Note that the method that handles the event?the new EventHandler? is unnamed, or anonymous. Without anonymous method capability, your code would look more like this:

public Form1(){    this.Click += new EventHandler(OnClick);}private void Click(object sender, EventArgs e){    // code to handle click event here}

Not only is the first version shorter, but it’s also dynamic; you can change the method body depending on the program state.

Partial Types: This feature allows a team of programmers to split large classes containing lots of code into multiple files. Without this capability a team would have to use source code management features such as check-in/check-out and merge changes for multiple programmers to work on a single class; with partial pipes, each team member can work on a separate part of the class, and the system will handle merging the separate code files back into a single class at compile time.

Iterators: Iterators simplify the process of building classes that support the C# foreach iteration syntax, absolving programmers of the requirement to implement the IEnumerable interface to enable simple iteration.

New Visual C++ .NET Features
Visual C++ .NET has also been given an overhaul. February 2003 marks Visual C++’s 10th birthday, and the venerable language will gain several new capabilities in the upcoming version.

RAD Windows Forms: C++ developers using Visual Studio .NET will gain RAD form-building capability equivalent to that long enjoyed by Visual Basic (and lately Visual C#) developers.

98 percent ISO Conformance: Even more important, Hodapp says that the new version of Visual C++ conforms to the ISO C++ specification at around the 98 percent level, which is a huge improvement over previous versions. The current version of Visual C++.NET is only 90 percent conforming, said Hodapp.

“We really expect that we’ll be turning a lot of heads in the C++ community. There’s between 15 and 20 areas in the standard that we have to address [to achieve this],” said Hodapp.

Defensive Programming: The new version improves and assists developers writing secure code. Hodapp said that Microsoft has attempted to give developers the same C++ tools for defensive programming that Microsoft uses internally. The currently shipping version of C++ has a buffer security check feature (GS switch) that checks code against a built-in repertoire of security attacks and can provide warnings of potential weaknesses. The new version improves on that feature with a greatly expanded set of known security vulnerabilities, and can also work with Windows itself?specifically, Windows .NET server?to recognize types of attacks that would otherwise be impossible to detect.

Improved Performance: Finally, the new version has “G7” performance enhancements that allow programmers to compile applications targeted explicitly for newer chipsets, such as AMD’s Athlon, and Intel’s P4. Hodapp said “[programmers] can expect to see a 5 to 10 percent performance increase” by using the G7 features. Some of the increased performance occurs because of the compiler’s ability to take advantage of ARCH SSE, or SSE2, which improves floating point throughput.

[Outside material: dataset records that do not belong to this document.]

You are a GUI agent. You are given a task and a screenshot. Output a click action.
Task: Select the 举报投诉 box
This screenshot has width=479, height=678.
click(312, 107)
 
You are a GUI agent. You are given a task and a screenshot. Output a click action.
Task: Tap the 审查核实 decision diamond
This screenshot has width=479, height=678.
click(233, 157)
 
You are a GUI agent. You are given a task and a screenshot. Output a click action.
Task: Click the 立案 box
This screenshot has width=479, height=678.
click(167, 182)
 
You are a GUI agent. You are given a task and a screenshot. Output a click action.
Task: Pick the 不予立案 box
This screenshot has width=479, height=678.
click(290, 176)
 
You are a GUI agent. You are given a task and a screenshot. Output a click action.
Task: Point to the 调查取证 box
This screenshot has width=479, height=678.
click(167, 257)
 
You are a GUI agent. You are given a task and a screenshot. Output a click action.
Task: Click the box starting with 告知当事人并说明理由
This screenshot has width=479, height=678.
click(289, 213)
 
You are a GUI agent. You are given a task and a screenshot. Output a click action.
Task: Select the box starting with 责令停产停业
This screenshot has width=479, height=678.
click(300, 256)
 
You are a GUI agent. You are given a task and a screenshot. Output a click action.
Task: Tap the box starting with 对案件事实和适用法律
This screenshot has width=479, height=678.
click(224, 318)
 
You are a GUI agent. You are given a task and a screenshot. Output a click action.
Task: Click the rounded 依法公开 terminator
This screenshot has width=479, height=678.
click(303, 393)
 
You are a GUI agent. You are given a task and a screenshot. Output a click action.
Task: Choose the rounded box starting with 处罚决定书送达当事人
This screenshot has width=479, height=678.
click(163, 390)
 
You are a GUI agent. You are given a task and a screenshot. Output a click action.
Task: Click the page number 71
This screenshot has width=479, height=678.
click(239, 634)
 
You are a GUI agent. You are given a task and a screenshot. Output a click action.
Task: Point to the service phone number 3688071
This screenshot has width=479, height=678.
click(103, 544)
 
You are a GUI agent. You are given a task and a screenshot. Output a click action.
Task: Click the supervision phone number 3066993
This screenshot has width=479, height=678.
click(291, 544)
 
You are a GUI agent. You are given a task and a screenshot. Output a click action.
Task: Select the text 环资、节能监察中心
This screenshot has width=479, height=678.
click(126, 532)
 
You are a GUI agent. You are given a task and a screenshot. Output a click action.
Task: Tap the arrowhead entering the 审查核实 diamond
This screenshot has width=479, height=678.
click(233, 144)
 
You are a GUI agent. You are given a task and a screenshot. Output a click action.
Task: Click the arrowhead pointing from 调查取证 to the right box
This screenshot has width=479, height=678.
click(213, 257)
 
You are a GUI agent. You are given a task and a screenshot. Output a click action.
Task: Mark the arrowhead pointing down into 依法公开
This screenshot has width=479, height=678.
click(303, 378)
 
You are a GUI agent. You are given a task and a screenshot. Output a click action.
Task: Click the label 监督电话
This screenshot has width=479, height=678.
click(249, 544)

How will Visual C++’s new capabilities affect your existing code? Hodapp said “Impact on existing code is pretty small. We strove to enable the compiler to continue to build existing code. Any new feature that would break existing code we made so you can turn it on and off. The majority of the features we implemented are new, so existing code doesn’t use those features and won’t be affected by their presence. In our own tests against large volumes of code, we believe the Everett compiler will break less than 1 in 16,000 lines.”

At publication time, Microsoft was still making final modifications to a series of whitepapers about these features. When completed, the documentation will be available for download at www.csharp.net.